» Problem to work on:
Copy out the lines of text in the material below word for word, omitting the pictures.

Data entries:
■ ■ ■ ■ ■

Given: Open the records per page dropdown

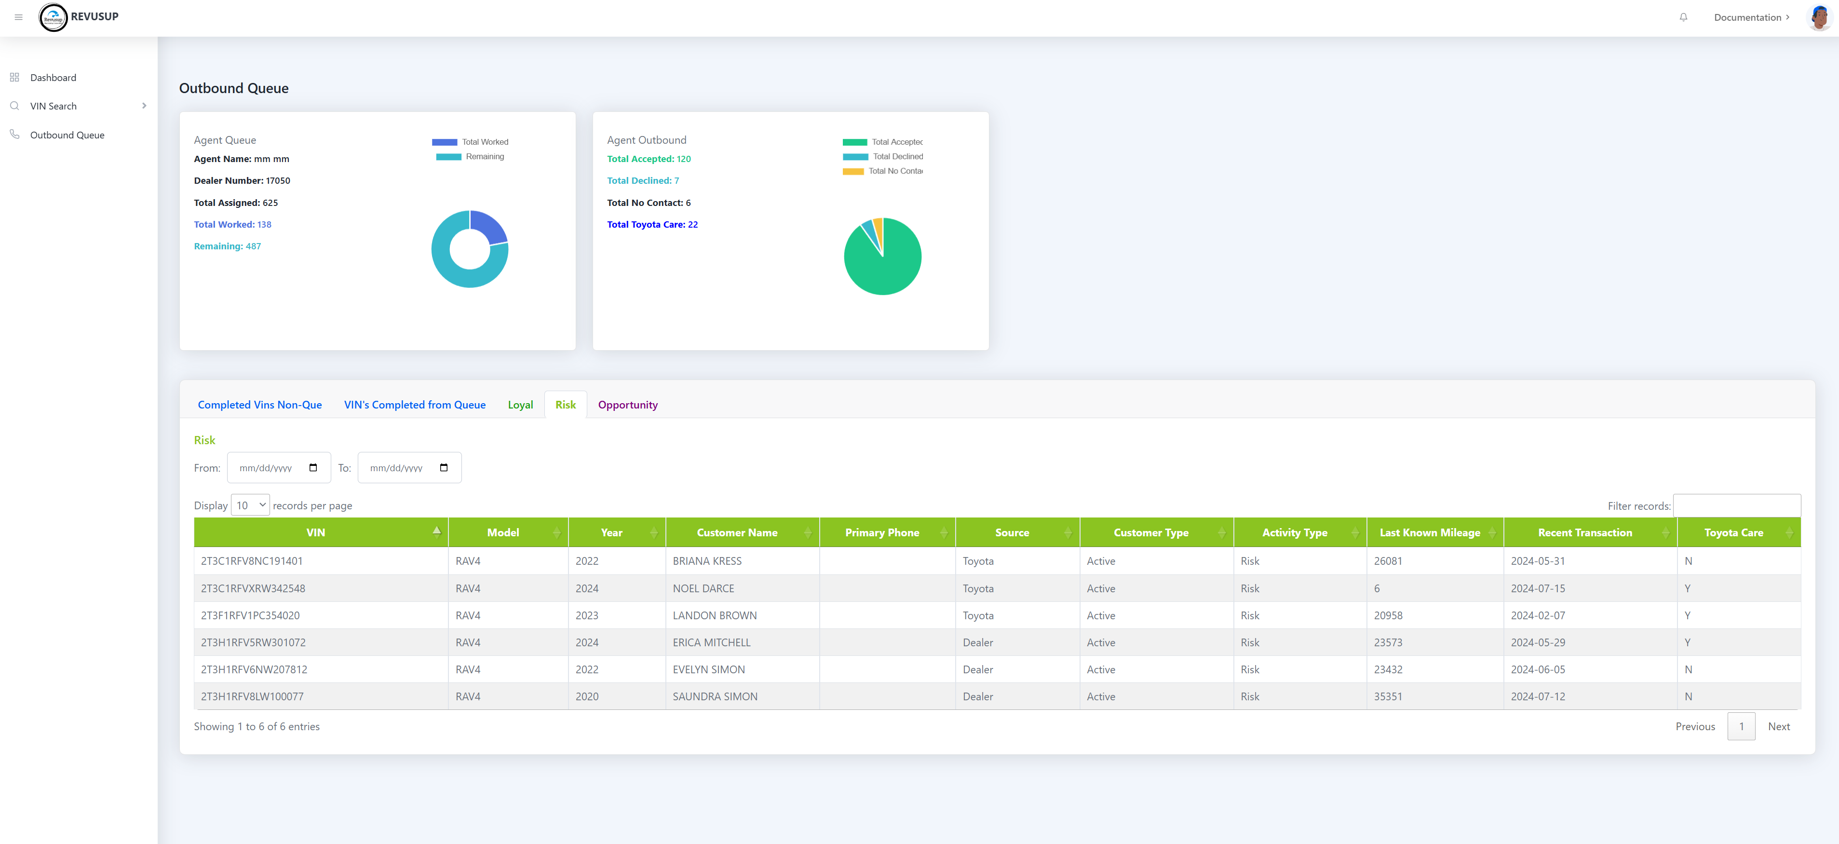Looking at the screenshot, I should point(250,505).
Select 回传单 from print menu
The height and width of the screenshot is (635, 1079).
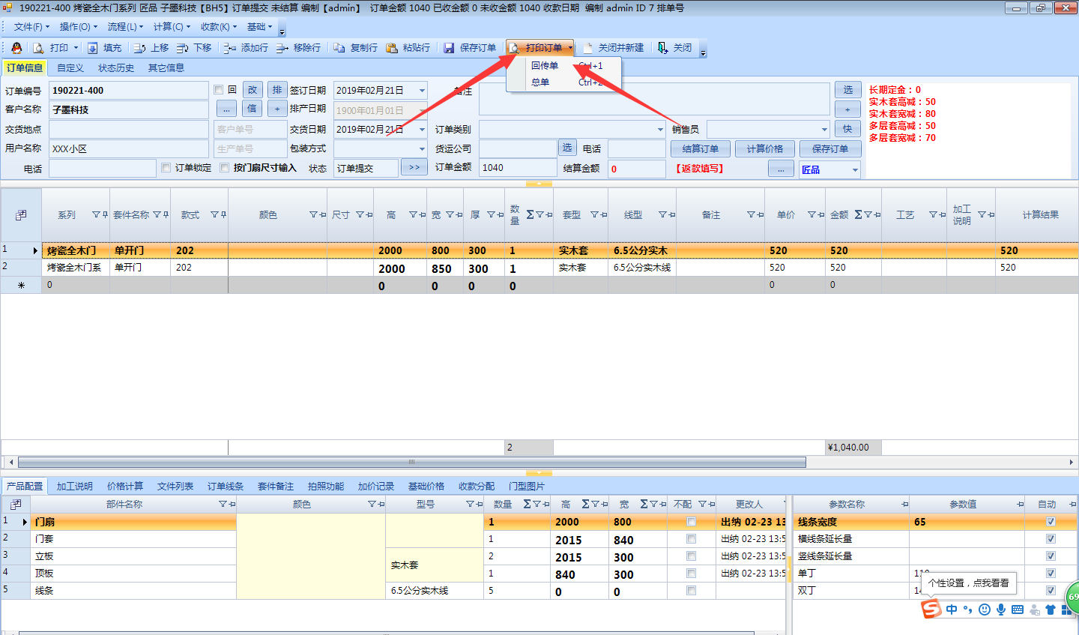(545, 66)
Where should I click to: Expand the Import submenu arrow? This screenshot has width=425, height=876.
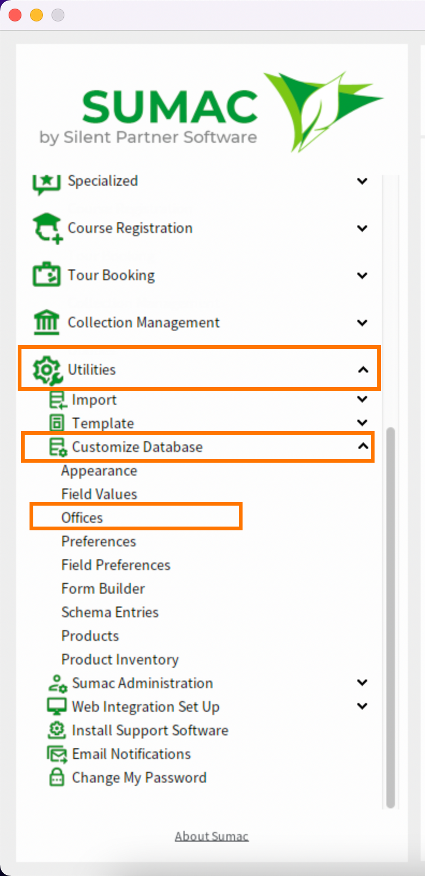[x=363, y=399]
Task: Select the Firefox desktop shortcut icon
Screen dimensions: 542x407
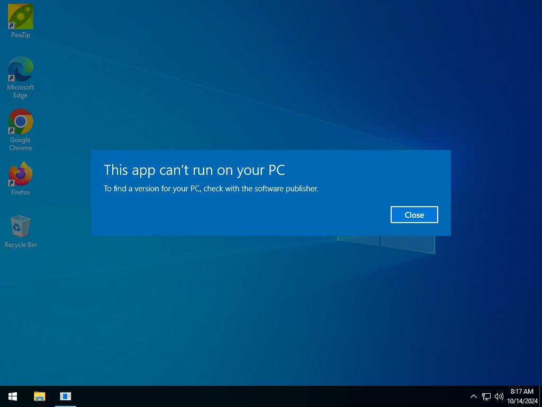Action: (x=21, y=174)
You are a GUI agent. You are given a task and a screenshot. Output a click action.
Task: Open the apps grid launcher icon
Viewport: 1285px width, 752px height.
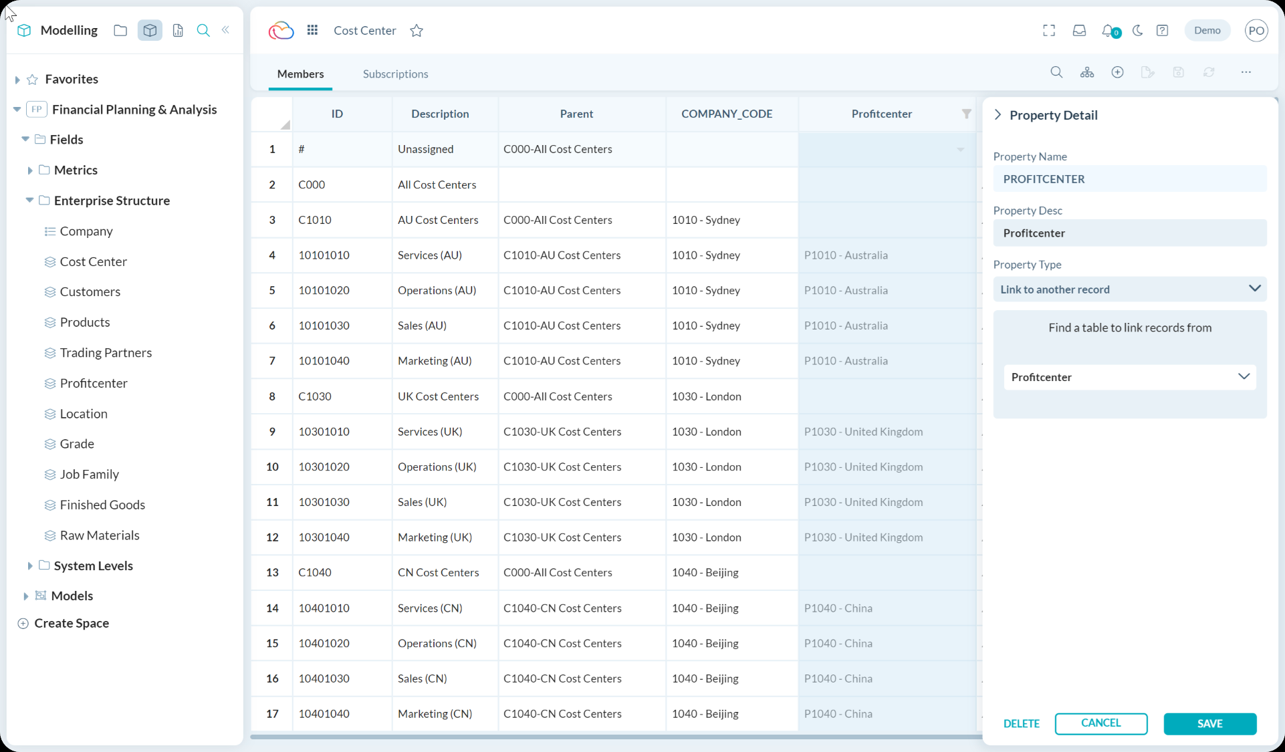[312, 31]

■ ■ ■ ■ ■

» Reply:
Given: Open the records per page dropdown

Looking at the screenshot, I should point(250,505).
Select 回传单 from print menu
The height and width of the screenshot is (635, 1079).
(545, 66)
Where should I click to: Expand the Import submenu arrow? This screenshot has width=425, height=876.
[x=363, y=399]
Task: Select the Firefox desktop shortcut icon
Screen dimensions: 542x407
Action: (x=21, y=174)
You are a GUI agent. You are given a task and a screenshot. Output a click action.
Task: Open the apps grid launcher icon
Viewport: 1285px width, 752px height.
[312, 31]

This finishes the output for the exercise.